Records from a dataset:

++++++++

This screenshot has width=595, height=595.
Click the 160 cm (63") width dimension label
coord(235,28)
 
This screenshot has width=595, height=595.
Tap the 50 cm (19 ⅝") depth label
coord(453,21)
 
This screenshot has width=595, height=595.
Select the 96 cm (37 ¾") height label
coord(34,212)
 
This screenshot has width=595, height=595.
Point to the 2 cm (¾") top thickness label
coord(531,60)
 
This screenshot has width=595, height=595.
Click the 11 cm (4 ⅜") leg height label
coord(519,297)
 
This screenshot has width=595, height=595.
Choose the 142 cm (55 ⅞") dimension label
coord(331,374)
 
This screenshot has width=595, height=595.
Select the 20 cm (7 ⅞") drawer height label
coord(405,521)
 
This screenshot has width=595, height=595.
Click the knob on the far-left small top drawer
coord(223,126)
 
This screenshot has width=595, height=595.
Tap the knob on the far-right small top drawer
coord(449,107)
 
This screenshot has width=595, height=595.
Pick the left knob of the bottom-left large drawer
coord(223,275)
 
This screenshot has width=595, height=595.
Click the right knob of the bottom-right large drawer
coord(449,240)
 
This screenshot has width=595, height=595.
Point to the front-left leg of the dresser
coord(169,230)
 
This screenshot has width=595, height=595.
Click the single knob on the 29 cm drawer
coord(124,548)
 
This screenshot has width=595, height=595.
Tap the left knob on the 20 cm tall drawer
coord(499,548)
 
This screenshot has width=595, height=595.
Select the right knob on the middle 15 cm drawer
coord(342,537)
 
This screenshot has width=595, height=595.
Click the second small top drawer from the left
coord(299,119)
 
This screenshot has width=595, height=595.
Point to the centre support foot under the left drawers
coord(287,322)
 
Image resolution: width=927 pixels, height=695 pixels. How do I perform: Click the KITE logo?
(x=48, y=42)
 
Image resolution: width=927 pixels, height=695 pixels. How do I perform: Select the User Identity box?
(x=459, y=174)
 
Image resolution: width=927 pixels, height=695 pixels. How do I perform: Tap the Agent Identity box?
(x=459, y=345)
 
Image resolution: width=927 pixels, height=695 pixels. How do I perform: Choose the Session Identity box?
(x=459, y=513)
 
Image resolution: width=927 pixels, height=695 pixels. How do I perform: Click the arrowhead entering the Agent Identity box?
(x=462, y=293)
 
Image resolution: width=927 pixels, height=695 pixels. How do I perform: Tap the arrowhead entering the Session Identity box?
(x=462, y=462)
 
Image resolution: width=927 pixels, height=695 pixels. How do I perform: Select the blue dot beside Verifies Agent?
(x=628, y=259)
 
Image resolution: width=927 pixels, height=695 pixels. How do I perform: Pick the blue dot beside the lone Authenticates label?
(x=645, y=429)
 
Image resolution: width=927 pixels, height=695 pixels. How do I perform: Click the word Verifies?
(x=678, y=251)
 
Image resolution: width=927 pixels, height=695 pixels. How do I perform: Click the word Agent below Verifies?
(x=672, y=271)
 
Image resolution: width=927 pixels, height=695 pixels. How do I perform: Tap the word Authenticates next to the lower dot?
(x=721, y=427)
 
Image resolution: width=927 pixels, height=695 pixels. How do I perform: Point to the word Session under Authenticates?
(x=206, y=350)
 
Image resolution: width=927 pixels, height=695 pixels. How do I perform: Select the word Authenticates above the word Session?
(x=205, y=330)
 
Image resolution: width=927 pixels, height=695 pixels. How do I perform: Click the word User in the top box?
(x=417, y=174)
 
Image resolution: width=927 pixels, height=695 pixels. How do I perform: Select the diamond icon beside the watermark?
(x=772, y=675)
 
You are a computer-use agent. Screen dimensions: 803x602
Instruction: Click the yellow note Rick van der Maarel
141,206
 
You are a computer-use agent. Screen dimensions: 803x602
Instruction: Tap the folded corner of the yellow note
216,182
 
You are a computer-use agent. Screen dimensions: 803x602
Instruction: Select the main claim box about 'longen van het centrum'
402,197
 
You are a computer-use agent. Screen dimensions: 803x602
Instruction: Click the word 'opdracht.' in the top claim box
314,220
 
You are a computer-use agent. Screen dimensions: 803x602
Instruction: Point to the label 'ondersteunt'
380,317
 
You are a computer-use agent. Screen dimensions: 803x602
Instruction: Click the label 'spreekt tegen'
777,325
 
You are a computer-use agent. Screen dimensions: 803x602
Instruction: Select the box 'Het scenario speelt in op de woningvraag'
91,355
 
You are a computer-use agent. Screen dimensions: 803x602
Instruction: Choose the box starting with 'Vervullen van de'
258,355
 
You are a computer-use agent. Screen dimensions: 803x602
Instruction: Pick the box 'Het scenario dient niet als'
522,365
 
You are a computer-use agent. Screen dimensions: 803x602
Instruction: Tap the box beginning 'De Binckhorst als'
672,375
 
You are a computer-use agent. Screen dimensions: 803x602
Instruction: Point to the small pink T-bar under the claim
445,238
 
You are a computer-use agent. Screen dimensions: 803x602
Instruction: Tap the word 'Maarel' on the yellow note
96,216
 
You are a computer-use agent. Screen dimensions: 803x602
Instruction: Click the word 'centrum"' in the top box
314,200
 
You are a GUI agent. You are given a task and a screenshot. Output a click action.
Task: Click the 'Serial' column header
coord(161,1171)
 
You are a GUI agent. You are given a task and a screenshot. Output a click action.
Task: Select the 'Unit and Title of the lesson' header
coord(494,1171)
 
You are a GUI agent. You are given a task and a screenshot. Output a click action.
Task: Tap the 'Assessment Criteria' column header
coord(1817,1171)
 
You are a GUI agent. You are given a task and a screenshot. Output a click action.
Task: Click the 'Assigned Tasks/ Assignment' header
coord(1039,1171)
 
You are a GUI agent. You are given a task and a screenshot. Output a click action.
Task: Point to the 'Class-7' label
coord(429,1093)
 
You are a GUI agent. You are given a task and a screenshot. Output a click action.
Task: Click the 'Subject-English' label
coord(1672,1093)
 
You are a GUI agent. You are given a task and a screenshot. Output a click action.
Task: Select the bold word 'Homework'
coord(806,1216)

++++++++

Rewrite the records above, changing every "dimension label" to "size label" and leaving everything else the same.

This screenshot has width=595, height=595.
Click the 160 cm (63") width size label
coord(235,28)
 
This screenshot has width=595, height=595.
Tap the 50 cm (19 ⅝") depth label
coord(453,21)
 
This screenshot has width=595, height=595.
Select the 96 cm (37 ¾") height label
coord(34,212)
 
This screenshot has width=595, height=595.
Point to the 2 cm (¾") top thickness label
coord(531,60)
 
This screenshot has width=595, height=595.
Click the 11 cm (4 ⅜") leg height label
coord(519,297)
 
This screenshot has width=595, height=595.
Choose the 142 cm (55 ⅞") size label
coord(331,374)
 
This screenshot has width=595, height=595.
Select the 20 cm (7 ⅞") drawer height label
coord(405,521)
 
This screenshot has width=595, height=595.
Click the knob on the far-left small top drawer
coord(223,126)
 
This screenshot has width=595, height=595.
Tap the knob on the far-right small top drawer
coord(449,107)
 
This screenshot has width=595, height=595.
Pick the left knob of the bottom-left large drawer
coord(223,275)
 
This screenshot has width=595, height=595.
Click the right knob of the bottom-right large drawer
coord(449,240)
 
This screenshot has width=595, height=595.
Point to the front-left leg of the dresser
coord(169,230)
 
This screenshot has width=595, height=595.
Click the single knob on the 29 cm drawer
coord(124,548)
 
This screenshot has width=595, height=595.
Tap the left knob on the 20 cm tall drawer
coord(499,548)
 
This screenshot has width=595, height=595.
Select the right knob on the middle 15 cm drawer
coord(342,537)
 
This screenshot has width=595, height=595.
Click the second small top drawer from the left
coord(299,119)
 
This screenshot has width=595, height=595.
Point to the centre support foot under the left drawers
coord(287,322)
 
Image resolution: width=927 pixels, height=695 pixels. How do I perform: Click the KITE logo?
(x=48, y=42)
 
Image resolution: width=927 pixels, height=695 pixels. How do I perform: Select the User Identity box?
(x=459, y=174)
 
Image resolution: width=927 pixels, height=695 pixels. How do I perform: Tap the Agent Identity box?
(x=459, y=345)
 
Image resolution: width=927 pixels, height=695 pixels. How do I perform: Choose the Session Identity box?
(x=459, y=513)
 
Image resolution: width=927 pixels, height=695 pixels. How do I perform: Click the arrowhead entering the Agent Identity box?
(x=462, y=293)
 
Image resolution: width=927 pixels, height=695 pixels. How do I perform: Tap the arrowhead entering the Session Identity box?
(x=462, y=462)
 
Image resolution: width=927 pixels, height=695 pixels. How do I perform: Select the blue dot beside Verifies Agent?
(x=628, y=259)
 
Image resolution: width=927 pixels, height=695 pixels. How do I perform: Pick the blue dot beside the lone Authenticates label?
(x=645, y=429)
 
Image resolution: width=927 pixels, height=695 pixels. How do I perform: Click the word Verifies?
(x=678, y=251)
 
Image resolution: width=927 pixels, height=695 pixels. How do I perform: Click the word Agent below Verifies?
(x=672, y=271)
 
Image resolution: width=927 pixels, height=695 pixels. How do I perform: Tap the word Authenticates next to the lower dot?
(x=721, y=427)
 
Image resolution: width=927 pixels, height=695 pixels. How do I perform: Point to the word Session under Authenticates?
(x=206, y=350)
 
Image resolution: width=927 pixels, height=695 pixels. How do I perform: Select the word Authenticates above the word Session?
(x=205, y=330)
 
Image resolution: width=927 pixels, height=695 pixels. How do I perform: Click the word User in the top box?
(x=417, y=174)
 
Image resolution: width=927 pixels, height=695 pixels. How do I perform: Select the diamond icon beside the watermark?
(x=772, y=675)
 
You are a computer-use agent. Screen dimensions: 803x602
Instruction: Click the yellow note Rick van der Maarel
141,206
 
You are a computer-use agent. Screen dimensions: 803x602
Instruction: Tap the folded corner of the yellow note
216,182
 
You are a computer-use agent. Screen dimensions: 803x602
Instruction: Select the main claim box about 'longen van het centrum'
402,197
 
You are a computer-use agent. Screen dimensions: 803x602
Instruction: Click the word 'opdracht.' in the top claim box
314,220
 
You are a computer-use agent. Screen dimensions: 803x602
Instruction: Point to the label 'ondersteunt'
380,317
 
You are a computer-use agent. Screen dimensions: 803x602
Instruction: Click the label 'spreekt tegen'
777,325
 
You are a computer-use agent. Screen dimensions: 803x602
Instruction: Select the box 'Het scenario speelt in op de woningvraag'
91,355
 
You are a computer-use agent. Screen dimensions: 803x602
Instruction: Choose the box starting with 'Vervullen van de'
258,355
 
You are a computer-use agent. Screen dimensions: 803x602
Instruction: Pick the box 'Het scenario dient niet als'
522,365
 
You are a computer-use agent. Screen dimensions: 803x602
Instruction: Tap the box beginning 'De Binckhorst als'
672,375
 
You are a computer-use agent. Screen dimensions: 803x602
Instruction: Point to the small pink T-bar under the claim
445,238
 
You are a computer-use agent. Screen dimensions: 803x602
Instruction: Tap the word 'Maarel' on the yellow note
96,216
 
You are a computer-use agent. Screen dimensions: 803x602
Instruction: Click the word 'centrum"' in the top box
314,200
 
You are a GUI agent. You are given a task and a screenshot. Output a click action.
Task: Click the 'Serial' column header
coord(161,1171)
 
You are a GUI agent. You are given a task and a screenshot. Output a click action.
Task: Select the 'Unit and Title of the lesson' header
coord(494,1171)
 
You are a GUI agent. You are given a task and a screenshot. Output a click action.
Task: Tap the 'Assessment Criteria' column header
coord(1817,1171)
 
You are a GUI agent. You are given a task and a screenshot. Output a click action.
Task: Click the 'Assigned Tasks/ Assignment' header
coord(1039,1171)
 
You are a GUI agent. You are given a task and a screenshot. Output a click action.
Task: Point to the 'Class-7' label
coord(429,1093)
 
You are a GUI agent. You are given a task and a screenshot. Output a click action.
Task: Click the 'Subject-English' label
coord(1672,1093)
 
You are a GUI agent. You are given a task and a screenshot. Output a click action.
Task: Select the bold word 'Homework'
coord(806,1216)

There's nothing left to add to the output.